Wieviel Teufelswerk braucht ein Kunstwerk: Ein Theaterdirektor gibt dem jungen Komponisten Henri
den Auftrag zu einer Faust-Oper. Zeit und Geld spielen keine Rolle. Doch statt mit der Arbeit zu beginnen, genießt Henri den unverhofften Wohlstand, lenkt sich mit Reisen ab und amüsiert sich mit Maggy und Greta.
Ein Künstler zwischen Pflicht und Neigung. Unversehens wird Henri zum modernen Faust, der
zwielichtige Auftraggeber sein Mephisto. Der sieht seinen Pakt in Gefahr und wendet sich an das
Publikum. Dies allein soll, mittels eines raffinierten Regelwerks, über Verlauf und Finale von Musik und
Story entscheiden. Endet der sympathische Held gescheitert in der Gosse? Gibt es ein privates Glück?
Oder ein unter Entbehrungen entstandenes Meisterwerk?
Künstler-Zwänge: Der Belgier Henri Pousseur zählt zu den "eigenwilligsten, phantasievollsten und
originellsten Köpfen der musikalischen Nachkriegsavantgarde" (FAZ). "Votre Faust" ist seine einzige
Oper, uraufgeführt 1969 am Kleinen Haus der Mailänder Scala, und entstanden vor dem Hintergrund
der sozialen, kulturellen und politischen Umwälzungen seiner Zeit. Pousseur und der französische
Romancier Michel Butor thematisieren entsprechend auf fulminante und amüsante Weise das Genre
Oper in seinem Beziehungsgeflecht zwischen künstlerischem Anspruch, ökonomischen Gegebenheiten
und dem Publikum. Sie spielen mit biographischen Selbstreflexionen und greifen tief in den Zitatenschatz von Literatur und Musik. Marlowe, Goethe, Gerard de Nerval, ein Sonett von Petrarca
werden mit Motiven von Mozart, Gluck, Offenbach, Webern, Stockhausen und Berio anspielungsreich
zu einer musikalisch-literarischen Collage zusammengefügt. "Eine virtuose Faust-Parodie" schrieb die
Süddeutsche Zeitung und Der Spiegel: "Eines der wichtigsten Werke der Nachkriegszeit." Pousseur geht
dabei unabhängige Wege und verweigert sich den rigiden Ausgrenzungstendenzen der Musik-Avantgarde. Damit gilt er vielen als Renegat. Erst nach Rückschlägen wird "Votre Faust", mit
Unterstützung von Luciano Berio, in Mailand gezeigt. Leider nur in unvollständiger Form.

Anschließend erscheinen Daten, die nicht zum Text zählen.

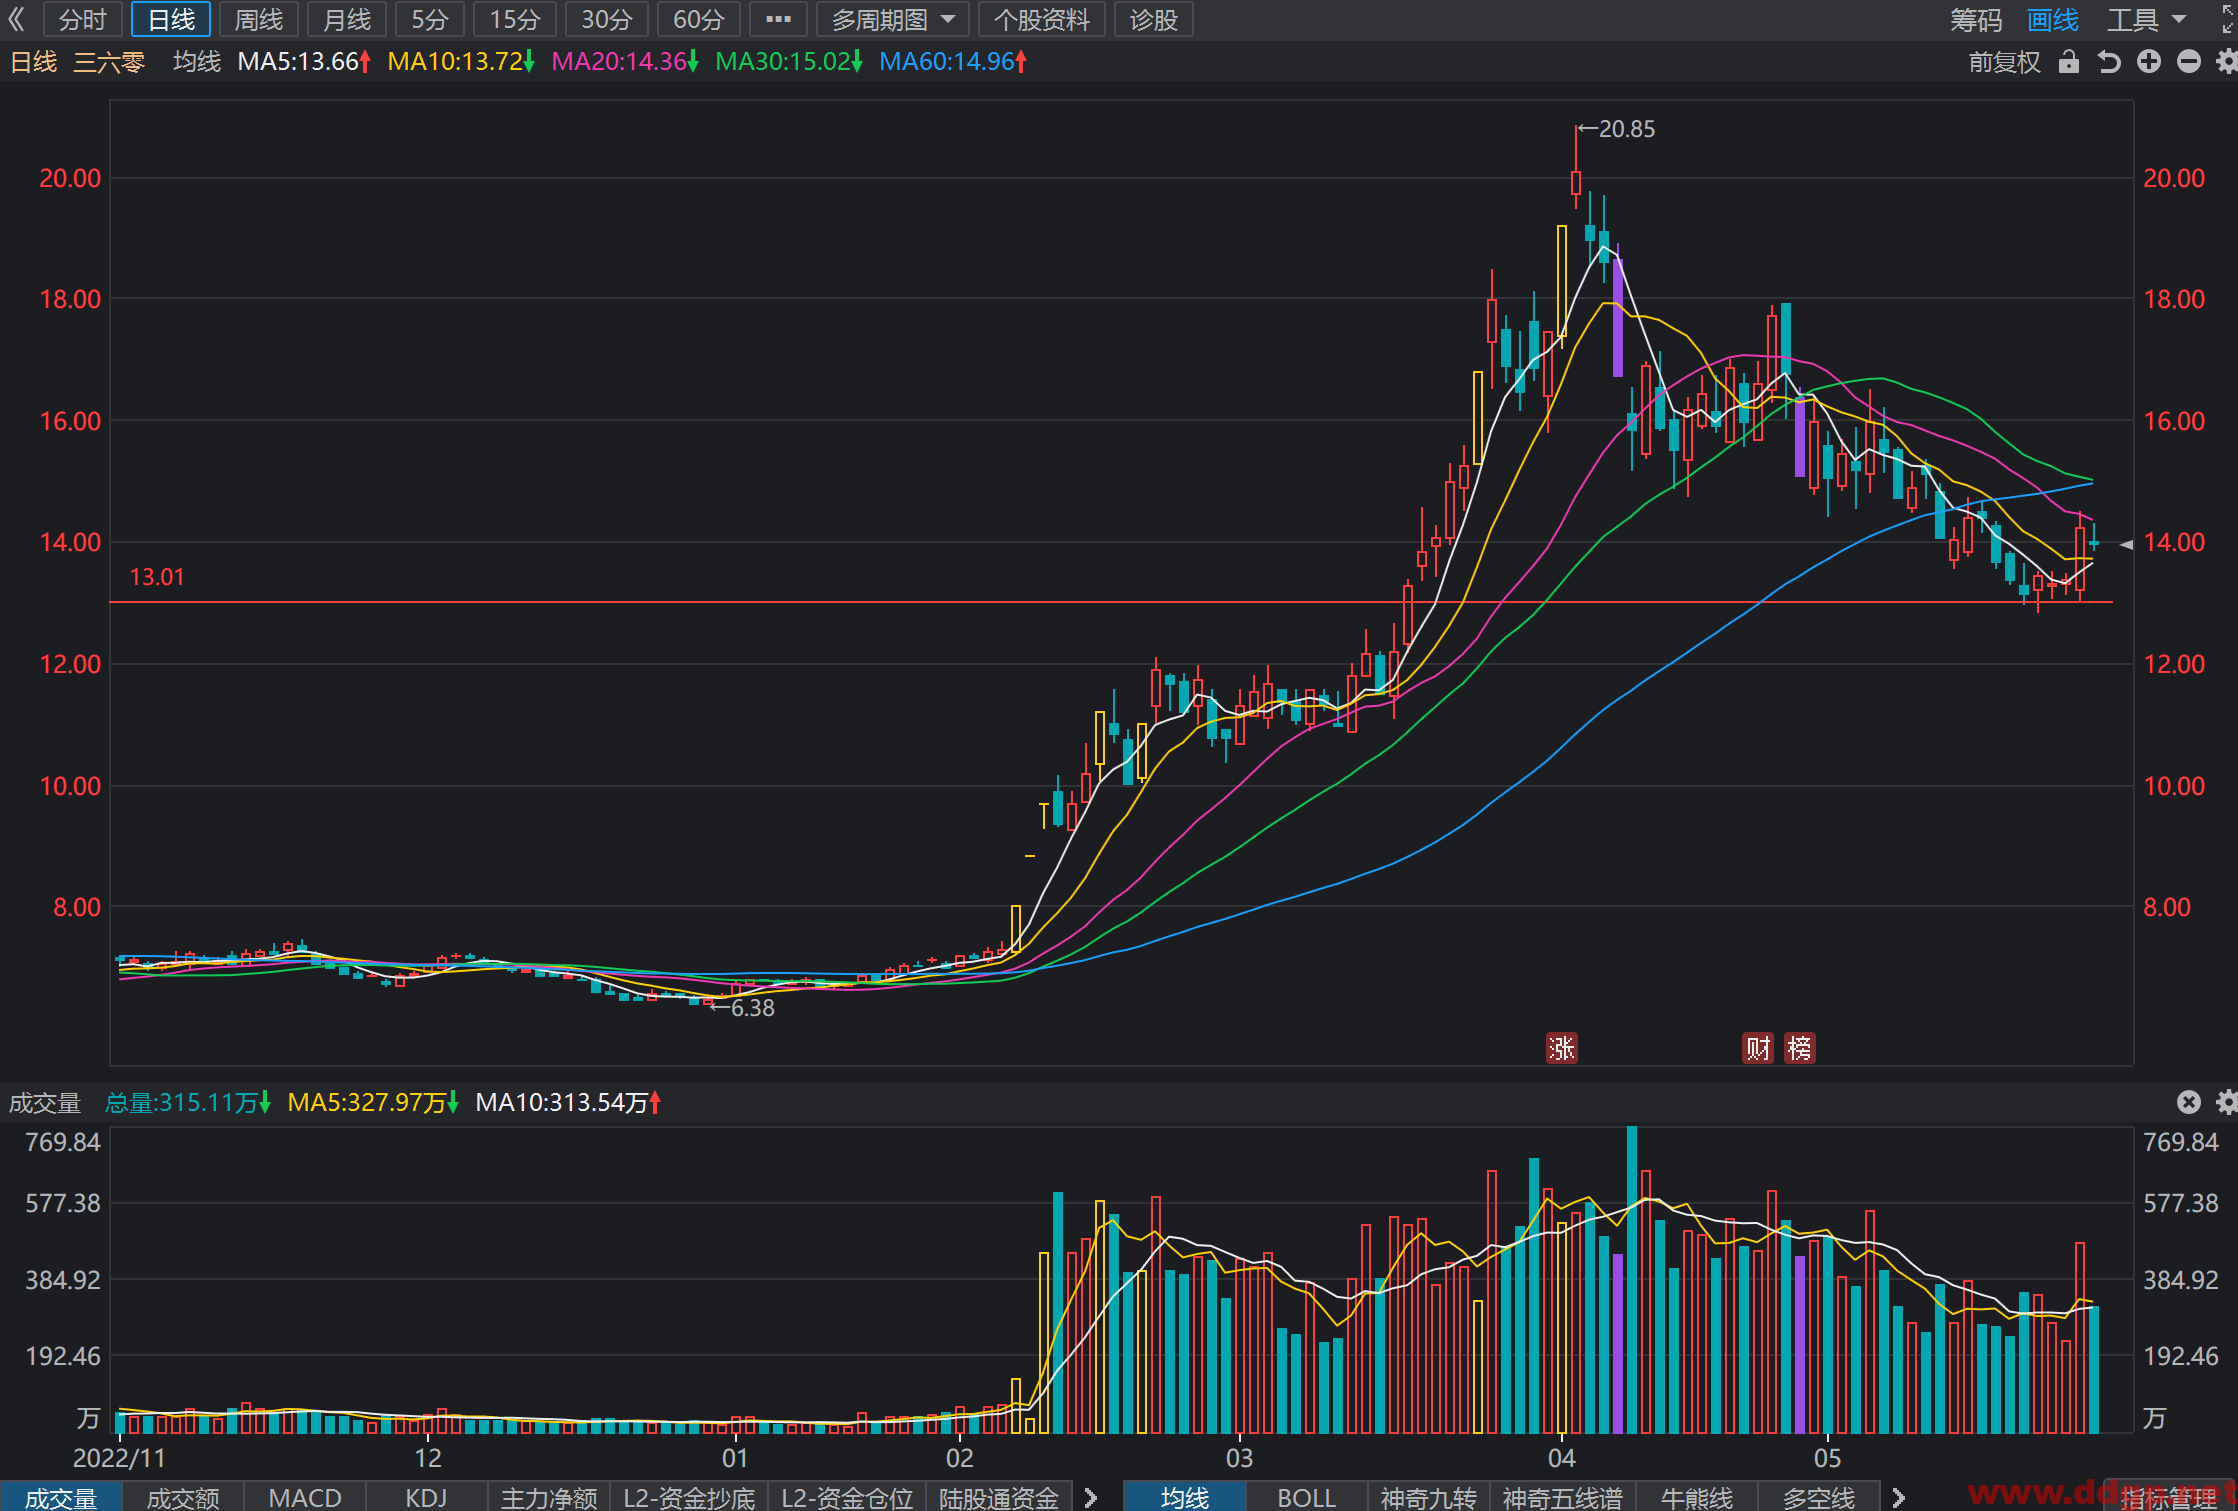Open the 工具 dropdown menu
Image resolution: width=2238 pixels, height=1511 pixels.
pyautogui.click(x=2146, y=20)
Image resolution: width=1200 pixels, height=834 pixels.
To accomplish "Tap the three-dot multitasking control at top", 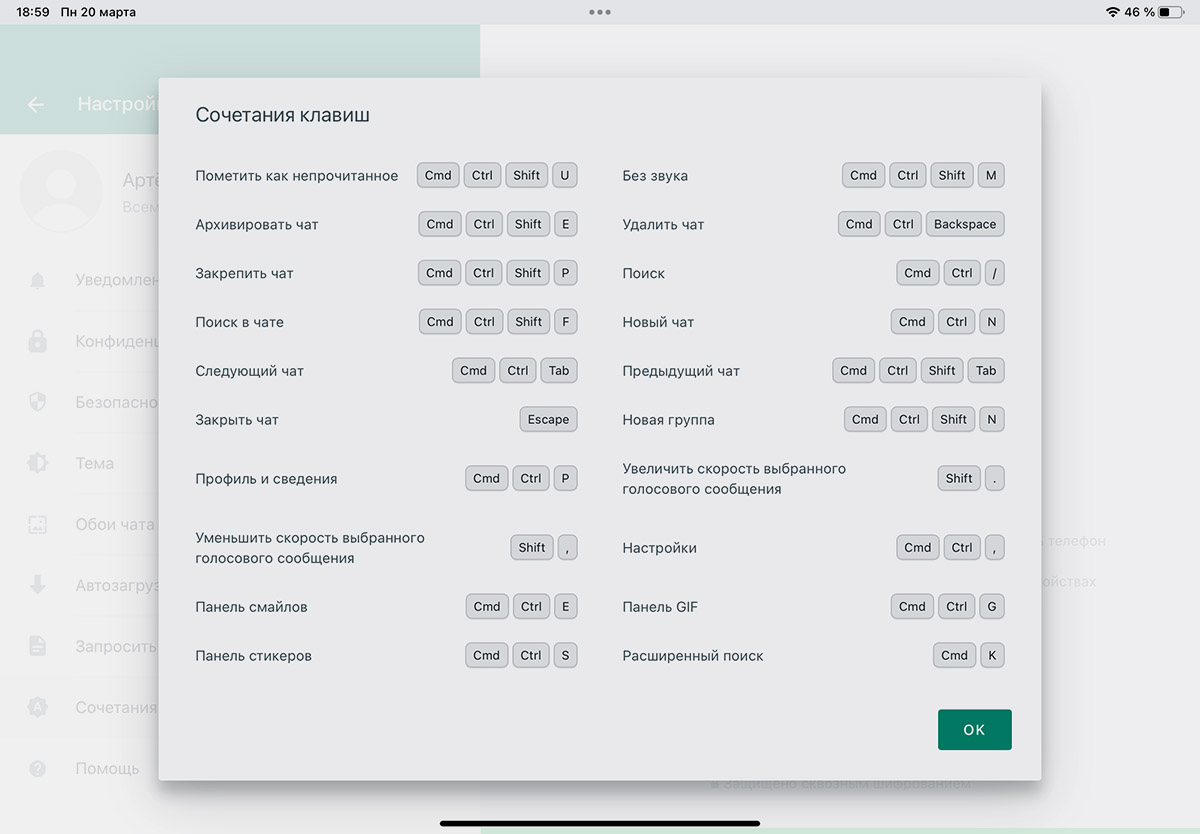I will [x=600, y=12].
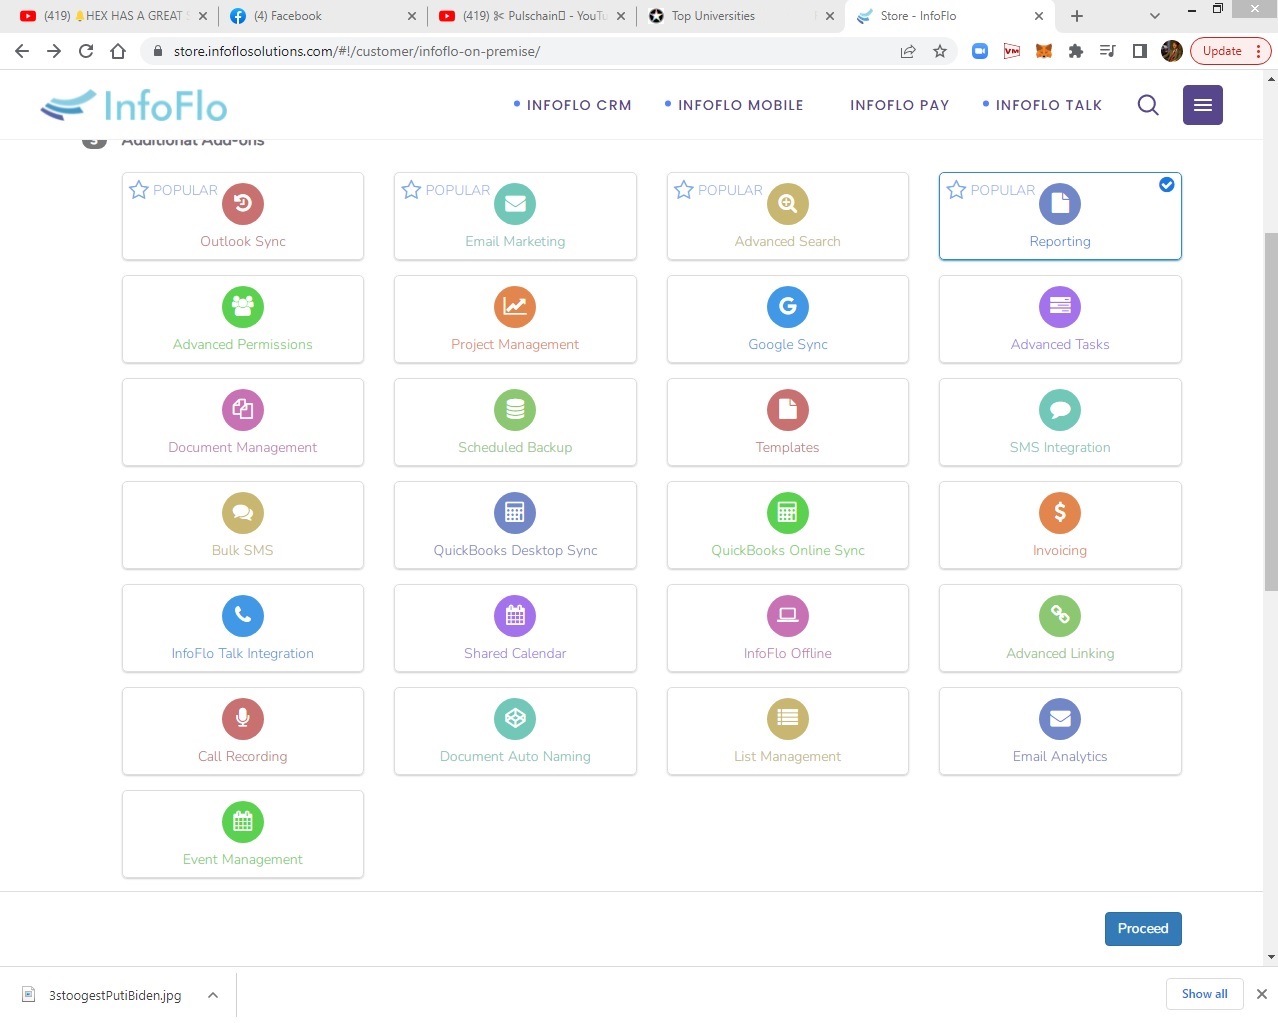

Die Macht des Publikums: Die Berliner Erstaufführung nimmt das idealistisch-fantastische
Musiktheater von Henri Pousseur und Michel Butor beim Wort und präsentiert "Votre Faust"
vollständig in seiner von seinen Schöpfern intendierten Form. Die Zuschauer finden sich mit
zwölf Musikern, einem Sängerquartett und fünf Schauspielern auf einem Jahrmarkt wieder, dem
Ort der ultimativen Unterhaltung. Es gibt Attraktionen und Verkaufsbuden: Tiere, Geldspiele,
Schießstände, Zuckerwatte, Hühnersuppe, Wein und Bier. Bildende Künstler wurden eingeladen,
die Buden für "Votre Faust" zu gestalten. Sie sind ebenso präsent wie das Regieteam. Das
Publikum soll mit allen ins Gespräch kommen.
Theatermaske und -garderoben sind sichtbar. Spannend wird, aus heutiger Sicht, ob das Publikum sich
von Pousseurs und Butors Enthusiasmus für ein demokratisches Experiment aus dem Geist der 68er
Revolte anstecken lässt oder ob es, von Castingshows und Mitmachtheater ermüdet, auf seiner Rolle als Konsument beharrt.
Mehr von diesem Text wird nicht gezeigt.